Australian Police Spend Millions on Spyware: WikiLeaks

Australian Police Spend Millions on Spyware: WikiLeaks
Tue Sep 16, 2014 11:31:50

Police in the Australian state of New South Wales spent over $2 million on powerful spy programs to monitor the smartphones and notebooks of Australian citizens, according to the latest revelations from WikiLeaks.

The spyware for NSW police was developed by a German company, RT reported.
The new batch of documents published by the whistleblower on Monday maintains that Australian police have used spyware from Gamma International, a German company specializing in developing spyware for remote computer monitoring, while conducting some investigations.
Sophisticated German-made software known as FinSpy enables spacious access to computer records, including full chat communications (e.g.
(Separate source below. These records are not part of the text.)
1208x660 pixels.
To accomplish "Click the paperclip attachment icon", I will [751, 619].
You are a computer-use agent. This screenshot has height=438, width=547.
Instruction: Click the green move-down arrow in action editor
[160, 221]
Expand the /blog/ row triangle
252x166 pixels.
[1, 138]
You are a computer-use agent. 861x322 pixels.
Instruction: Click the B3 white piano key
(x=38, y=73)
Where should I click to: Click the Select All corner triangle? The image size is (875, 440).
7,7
Skype) and email monitoring, extracting files from hard drives, logging keystrokes and grabbing images of computer screens. FinSpy is allegedly capable of operating under all major desktop and mobile OS, namely Windows, OS X, Linux, Android, iOS, BlackBerry, Symbian, and Windows Mobile.
An unidentified NSW police officer wrote in a communication with the software developers that there is a risk that the program can garb really sensitive data – such as confidential communication with a lawyer.
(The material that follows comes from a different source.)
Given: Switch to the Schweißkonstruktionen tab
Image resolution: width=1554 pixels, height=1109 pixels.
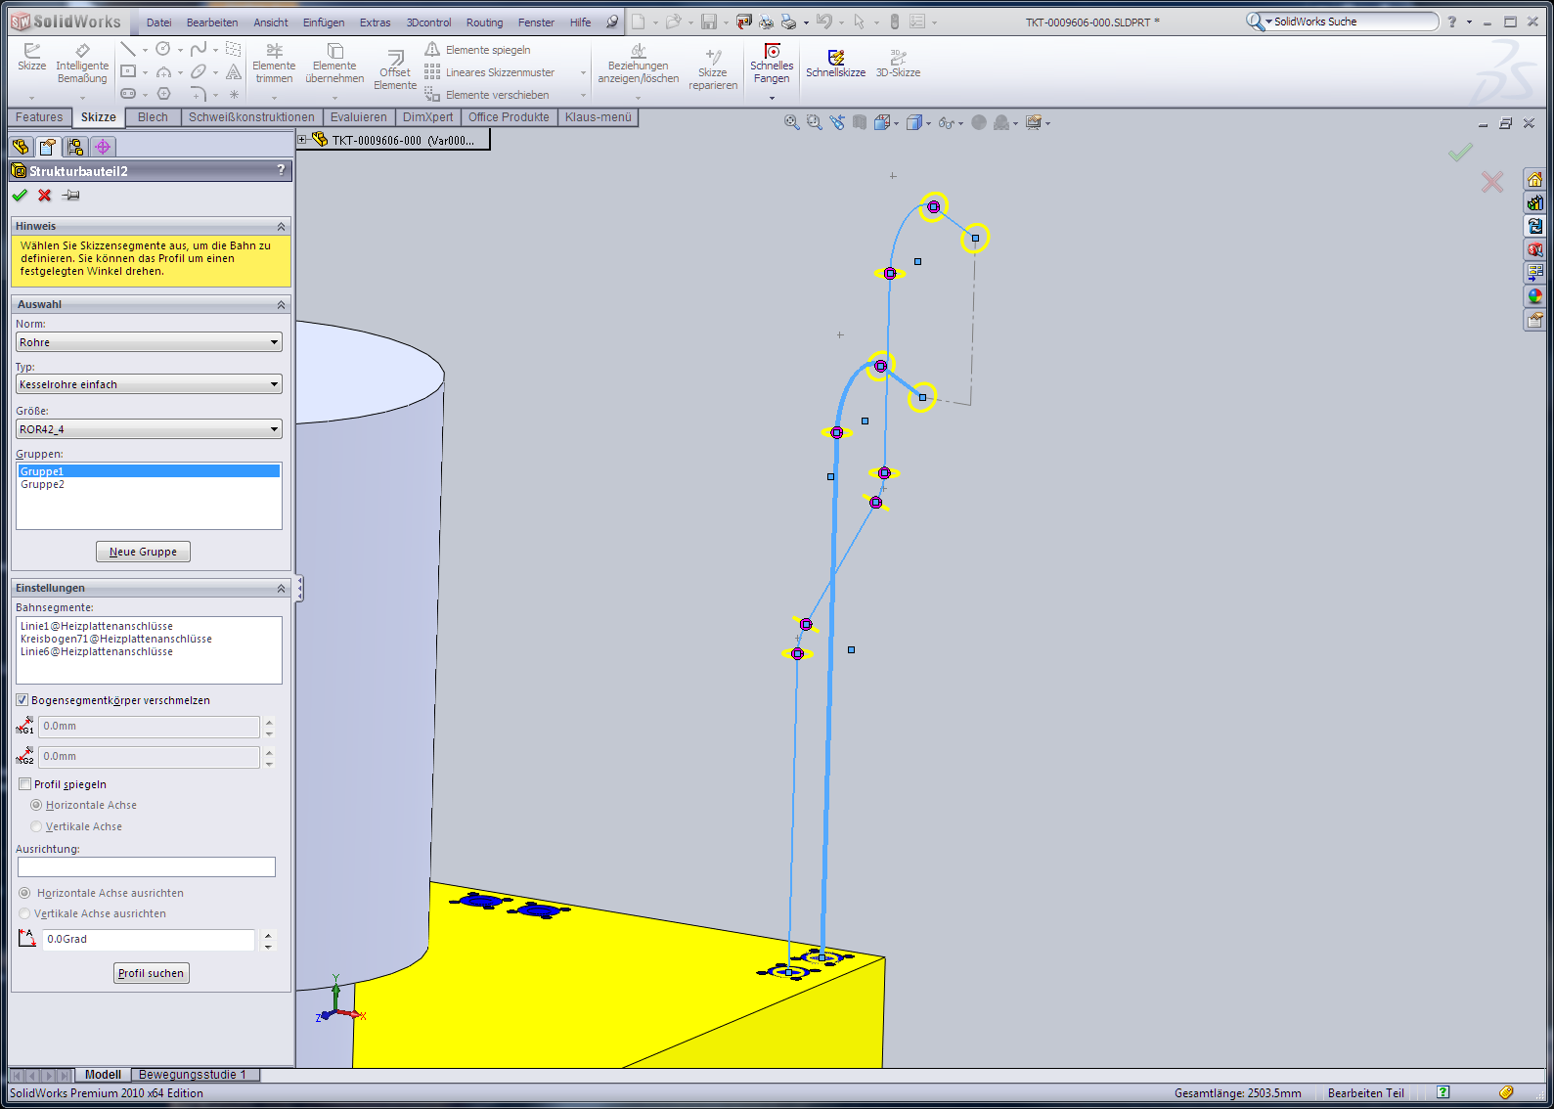Looking at the screenshot, I should pyautogui.click(x=251, y=117).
“The captured information needs to be able to be identified as legal privilege and not used in any further intelligence capability as it is considered private. There are other categories that may come up so it would be useful if the categories could be implemented at the user level rather than hard coded by Gamma,” a document revealed by WikiLeaks claimed.
“When FinSpy is installed on a computer system it can be remotely controlled and accessed as soon as it is connected to the internet/network, no matter where in the world the target system is based,” WikiLeaks said.
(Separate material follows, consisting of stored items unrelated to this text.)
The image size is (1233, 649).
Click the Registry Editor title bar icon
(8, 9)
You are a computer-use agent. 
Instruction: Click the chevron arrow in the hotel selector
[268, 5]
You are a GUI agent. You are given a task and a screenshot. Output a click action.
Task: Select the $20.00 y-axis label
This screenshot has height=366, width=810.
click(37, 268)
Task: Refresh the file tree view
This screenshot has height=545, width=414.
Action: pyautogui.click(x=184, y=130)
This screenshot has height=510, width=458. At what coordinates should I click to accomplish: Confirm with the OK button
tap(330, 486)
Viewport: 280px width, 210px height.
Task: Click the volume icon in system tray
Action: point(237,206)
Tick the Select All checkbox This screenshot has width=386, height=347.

NSW Police used a set of spy programs developed by Gamma International, which cost the budget more than $2 million (1.8 million euro). WikiLeaks alleges that there are no online tender records of either Gamma International or any of its subsidiaries holding contracts with NSW Police - despite the substantial costs of the spyware.
NSW Police confirmed the use of spyware to the Sydney Morning Herald.
“Given this technology relates to operational capabilility [sic], it's not appropriate to comment,” a police spokesman said.
To get remote access to a personal computer legally, NSW Police could apply for a special covert search warrant, obtained from an ‘eligible judge’ on Australia’s Supreme Court bench, empowered to grant those types of warrants.
The ‘SpyFiles 4’ WikiLeaks publication also names police forces of the Netherlands, Singapore's PCS Security Pte Ltd and intelligence arms of the Hungarian, Italian, and Bosnian governments as buyers of FinFischer malware.